O Corregedor, magistrado com autoridade sobre os juízes ordinários, é o primeiro a entrar em


cena carregado de feitos, ou seja, de processos representativos da sua profissão e símbolo dos
seus pecados e com a sua vara na mão, símbolo do poder judicial. Dirige-se ao Diabo e
pergunta-lhe, presunçoso se ali se encontra o "senhor juiz". O Diabo responde-lhe
ironicamente apelidando-o de "amador de perdiz". As perdizes eram símbolo da corrupção
daqueles que se deixavam subornar. O Corregedor, convidado pelo Diabo a entrar na Barca do
Inferno, argumenta de imediato com o seu estatuto profissional e pergunta se não haverá lá
um "meirinho do mar", ou seja, um oficial de justiça marítima que o possa auxiliar.

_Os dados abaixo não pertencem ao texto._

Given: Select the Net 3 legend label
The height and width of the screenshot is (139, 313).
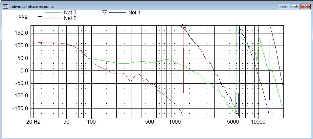Looking at the screenshot, I should (70, 13).
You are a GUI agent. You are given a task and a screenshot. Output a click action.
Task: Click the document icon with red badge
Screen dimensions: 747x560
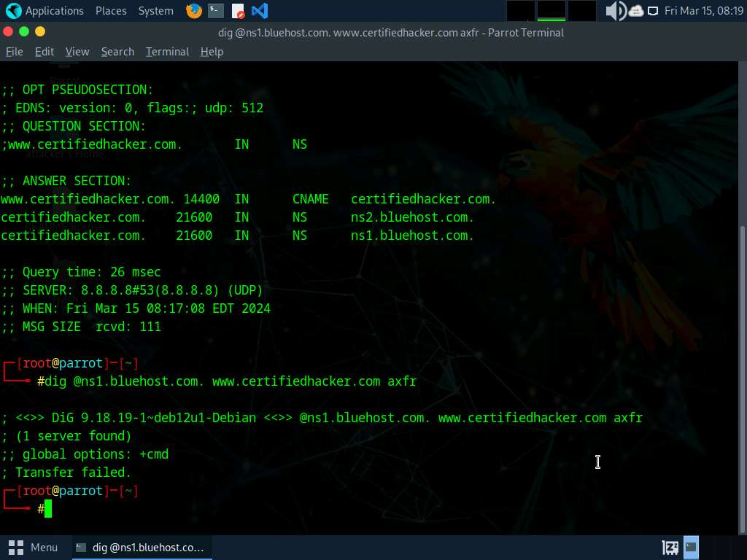[x=238, y=11]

Começa
também a introduzir no seu discurso expressões latinas usadas na sua profissão e que ele
acredita conferirem-lhe prestígio. Para calar a indignação do Corregedor, o Diabo responde-lhe
num latim macarrónico acusando-o de ter aceite subornos. Assim, com o discurso do Diabo em
latim macarrónico, o autor delineia uma cena onde predomina o cómico de linguagem. O
Corregedor defende-se acusando a sua mulher de ter aceite subornos sem o seu
conhecimento, mas o Diabo reforça a sua acusação lembrando-o de como tinha enriquecido à
custa dos mais pobres sem nunca os ter defendido. O Diabo esclarece-o de que no Inferno terá
muita companhia de outros que como ele roubavam e enganavam em nome da Justiça. Neste
momento da cena, entra o Procurador, carregado de livros, símbolo da sua profissão e dos
seus pecados. O Procurador também se recusa a entrar na Barca do Inferno. Explica ao
Corregedor, que trata com o respeito devido aos superiores, que morreu sem ter tido tempo
de se confessar. Já o Corregedor, morreu confessado, tendo, no entanto, encoberto todos os
pecados ao seu confessor. O autor aproveita. assim, para fazer mais uma crítica à Igreja.
Ambos se dirigem à Barca da Glória, mas são recebidos por um Anjo enfurecido que lhes roga
pragas e pelo Parvo que, adoptando um latim macarrónico, os acusa de roubo e de
desrespeito para com a Igreja. O Anjo manda-os de volta para a Barca do Inferno onde eles
acabam por entrar resignados. A cena termina com um breve diálogo entre Brízida Vaz e o
Corregedor que dá a entender que ambos tiveram negócios ilícitos em vida.